# WORK TASK
Every line below that mentions the word "Given" should be copied out.
╔══
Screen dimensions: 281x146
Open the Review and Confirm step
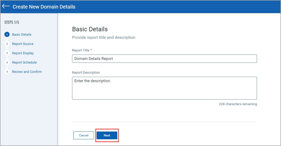27,72
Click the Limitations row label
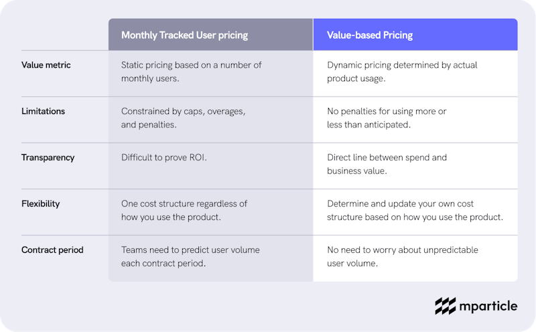This screenshot has height=332, width=536. pyautogui.click(x=43, y=111)
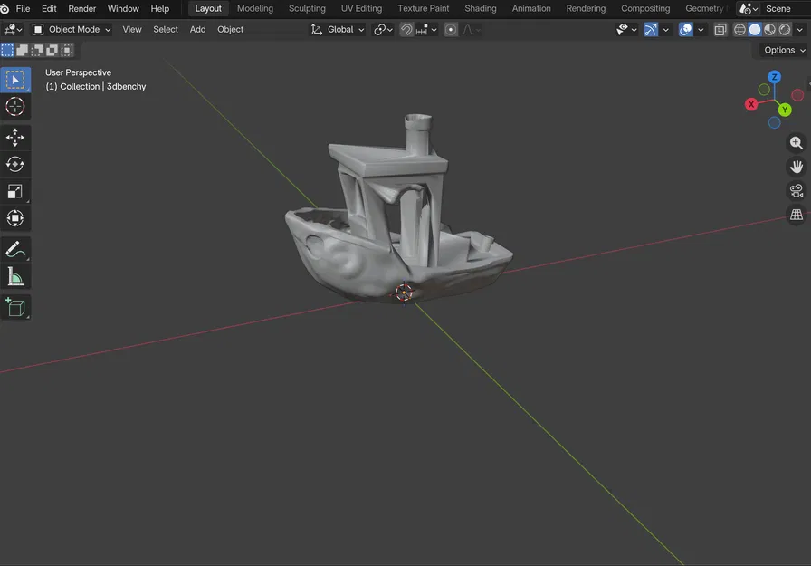Switch to the Shading workspace tab

[x=481, y=8]
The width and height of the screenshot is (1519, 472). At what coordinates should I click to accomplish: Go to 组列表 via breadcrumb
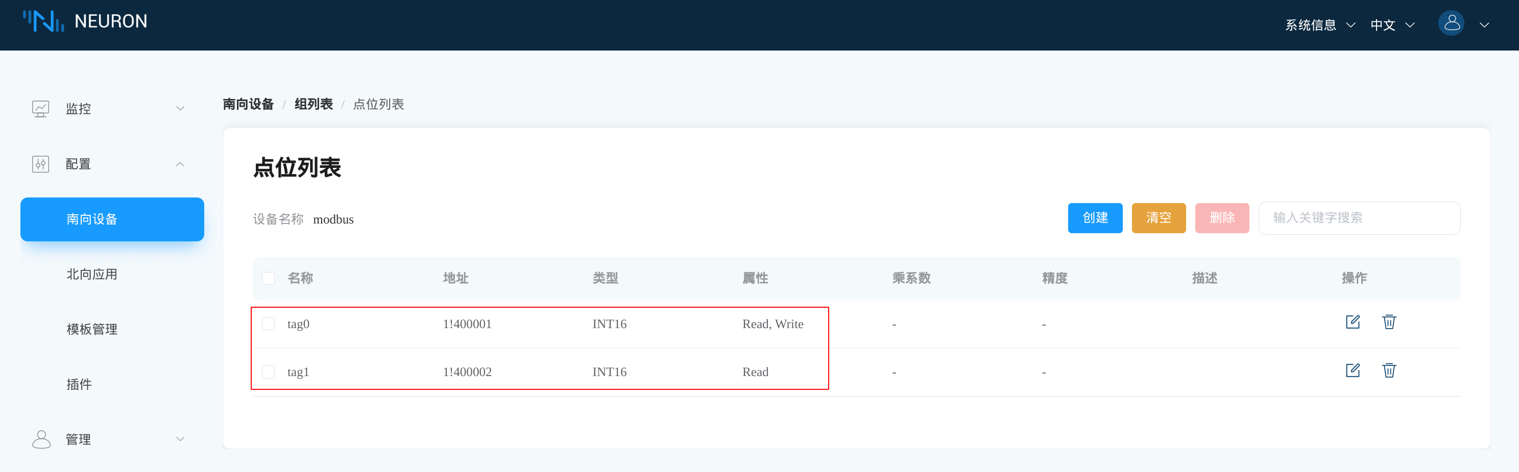click(313, 104)
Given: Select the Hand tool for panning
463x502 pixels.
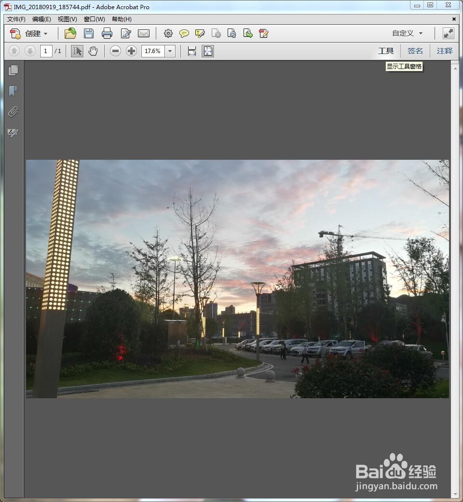Looking at the screenshot, I should (93, 50).

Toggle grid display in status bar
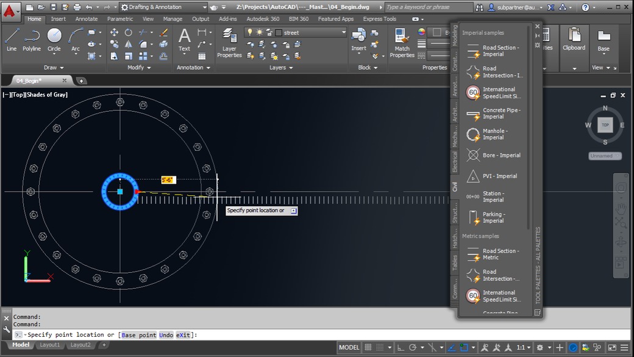(x=369, y=347)
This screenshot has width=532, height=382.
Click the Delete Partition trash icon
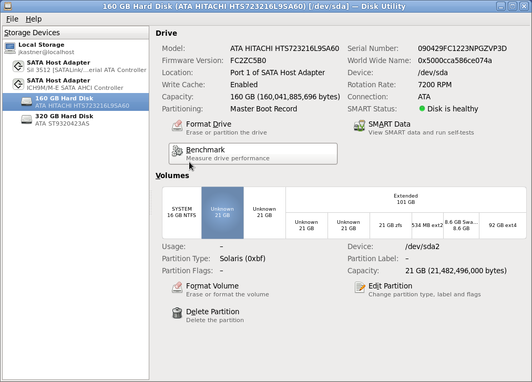tap(177, 314)

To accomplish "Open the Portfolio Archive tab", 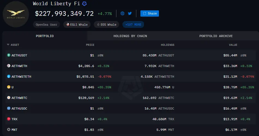I will point(216,36).
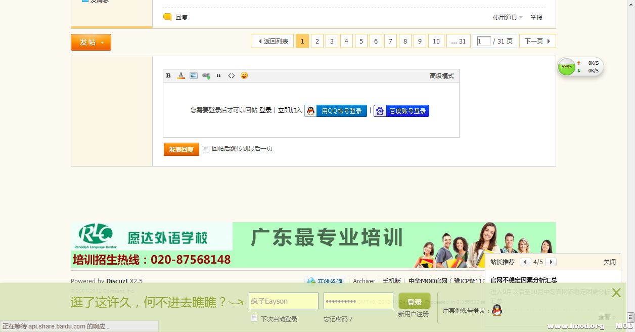Check the 下次自动登录 option
635x332 pixels.
pos(254,318)
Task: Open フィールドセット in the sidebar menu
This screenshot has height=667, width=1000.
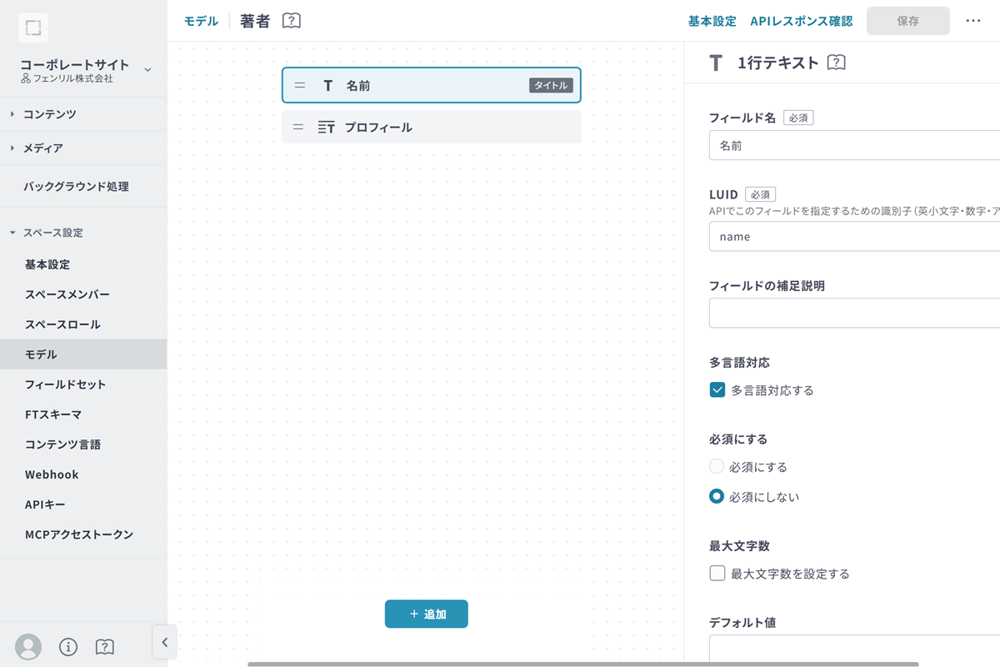Action: coord(65,384)
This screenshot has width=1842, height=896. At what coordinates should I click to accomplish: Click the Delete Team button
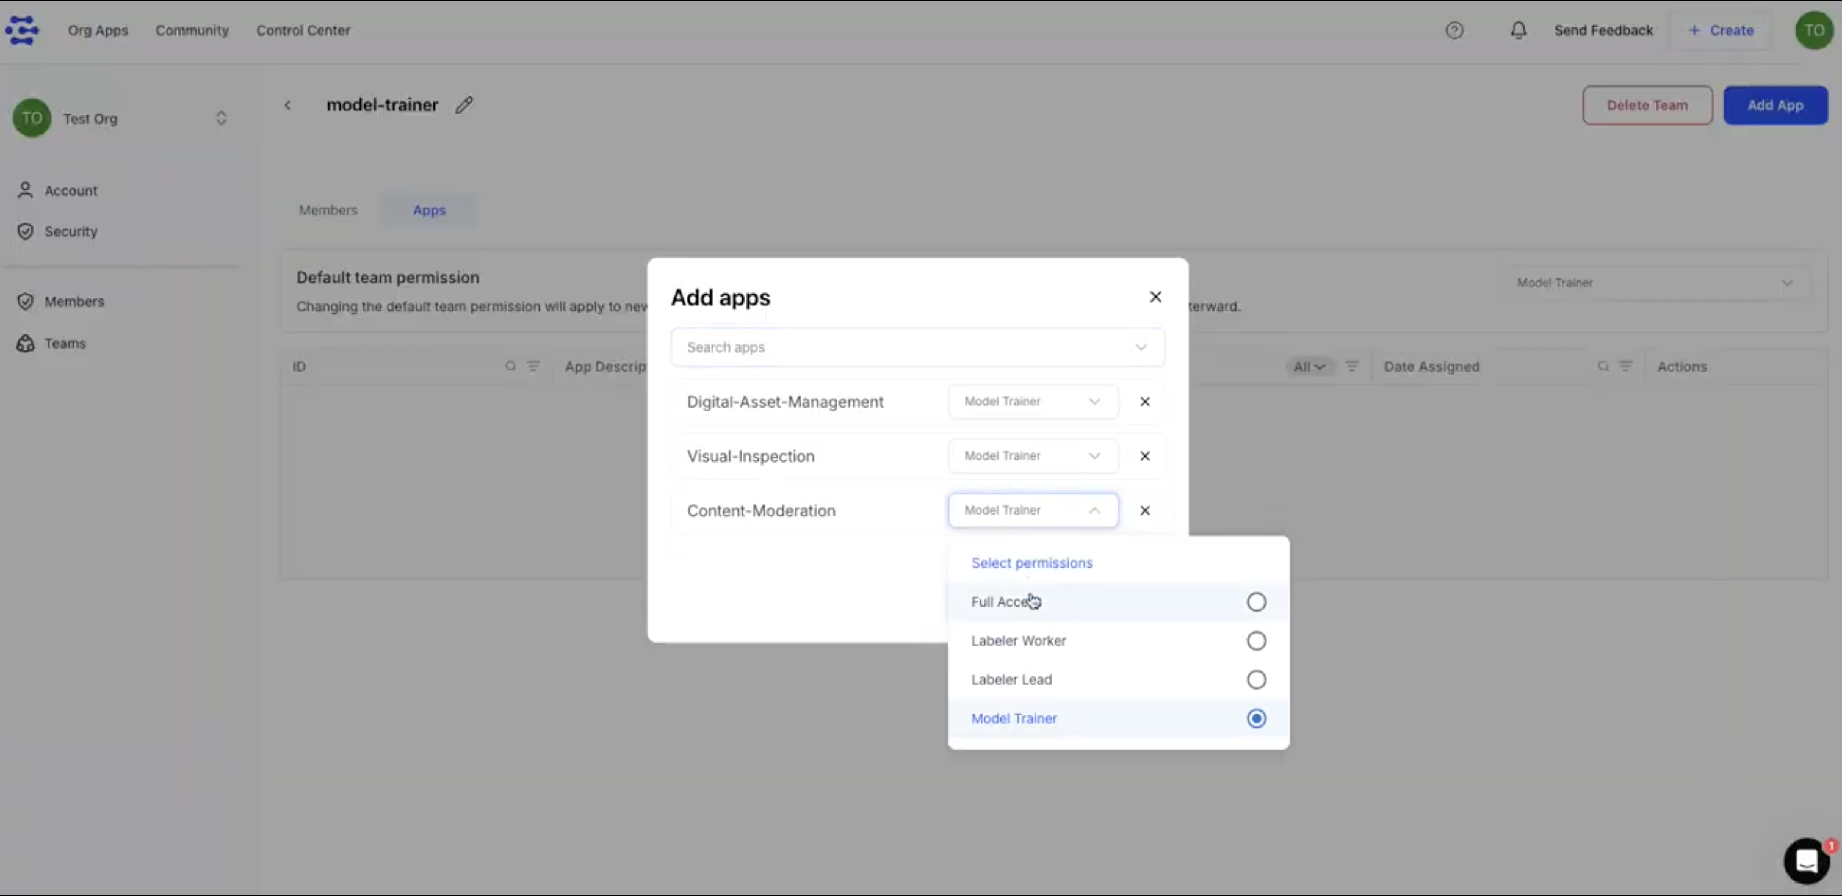[x=1647, y=104]
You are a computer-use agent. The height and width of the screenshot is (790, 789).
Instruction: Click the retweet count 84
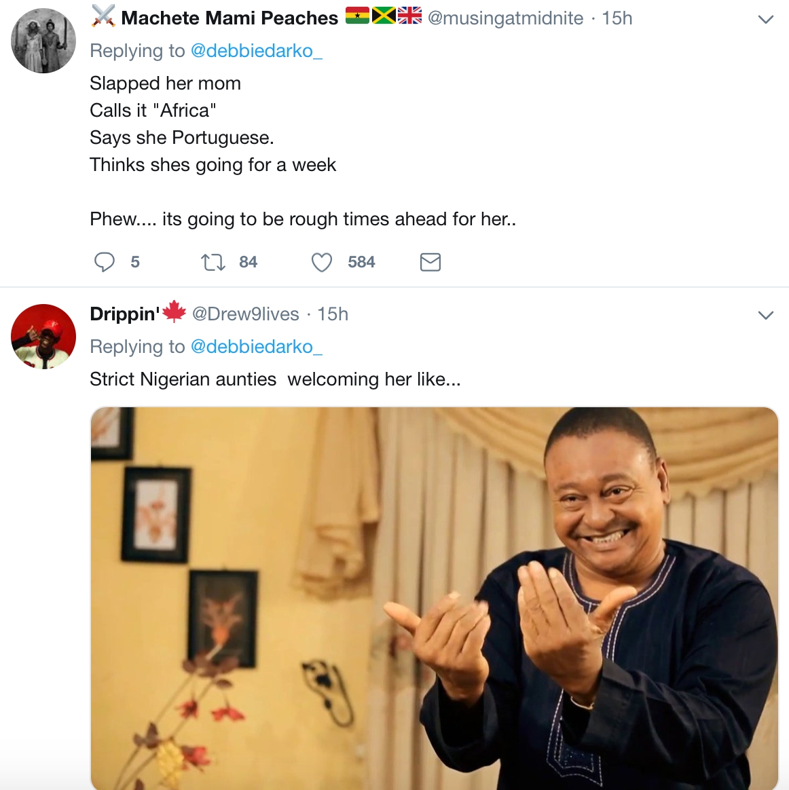point(248,262)
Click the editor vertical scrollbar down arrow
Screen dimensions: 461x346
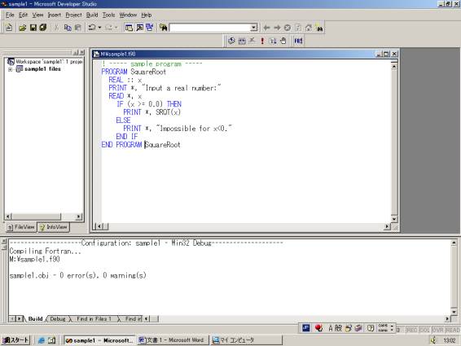394,219
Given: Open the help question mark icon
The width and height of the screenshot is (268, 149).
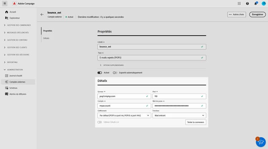Looking at the screenshot, I should (x=247, y=4).
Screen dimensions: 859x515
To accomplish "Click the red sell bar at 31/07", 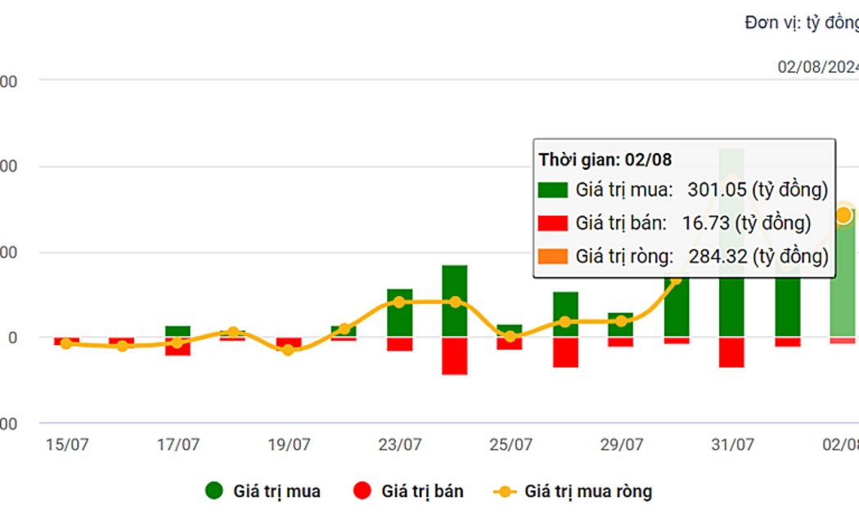I will pos(731,352).
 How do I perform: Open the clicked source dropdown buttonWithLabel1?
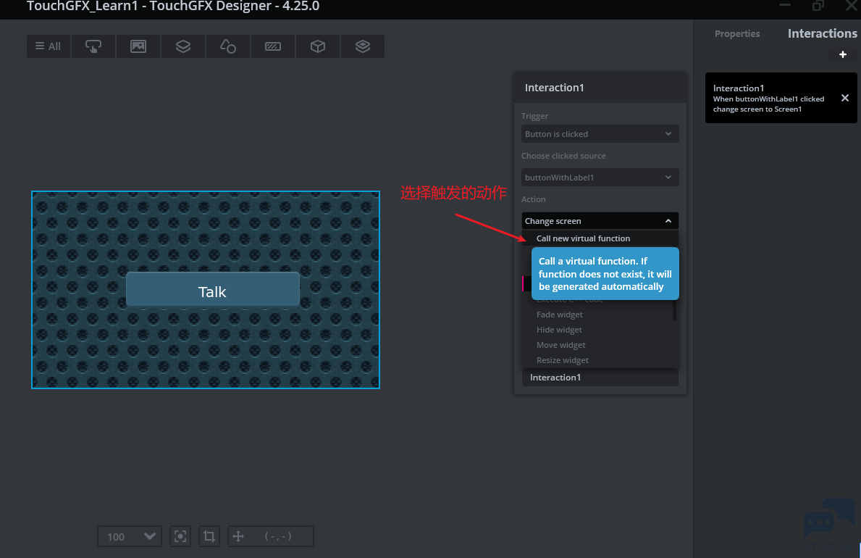(600, 178)
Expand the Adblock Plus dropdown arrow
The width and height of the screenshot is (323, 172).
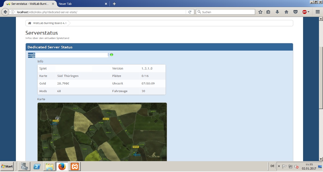309,12
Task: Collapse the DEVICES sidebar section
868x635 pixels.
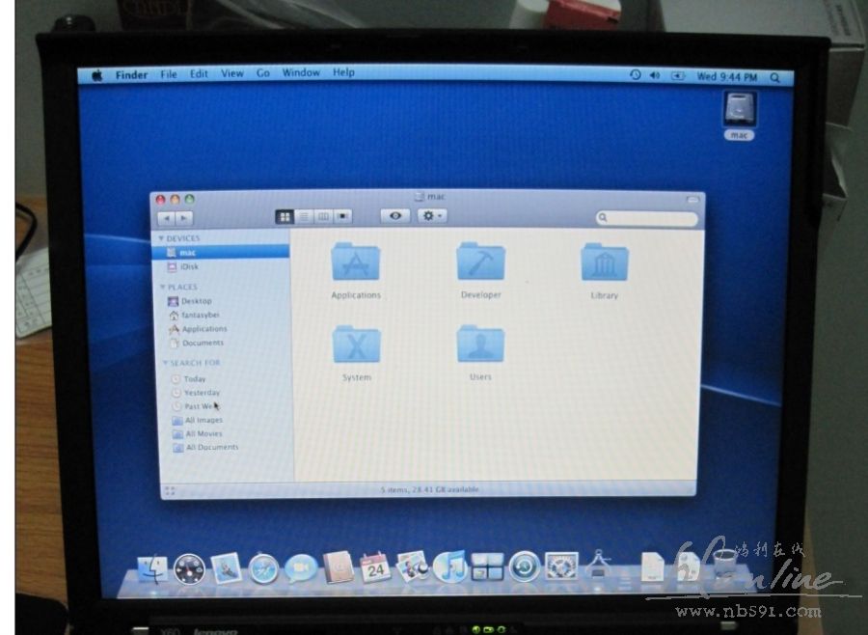Action: click(x=162, y=238)
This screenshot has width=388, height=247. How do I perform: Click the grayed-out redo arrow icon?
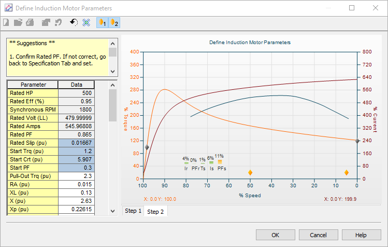[x=59, y=23]
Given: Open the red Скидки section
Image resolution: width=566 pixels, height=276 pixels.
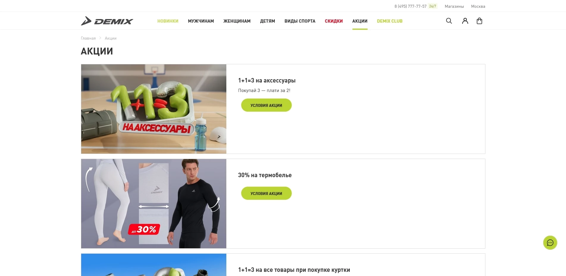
╚══
# SOLUTION TO THIS EXERCISE
Given: Select the Hand tool for panning
Given: Open the help question mark icon
Given: Open the red Скидки section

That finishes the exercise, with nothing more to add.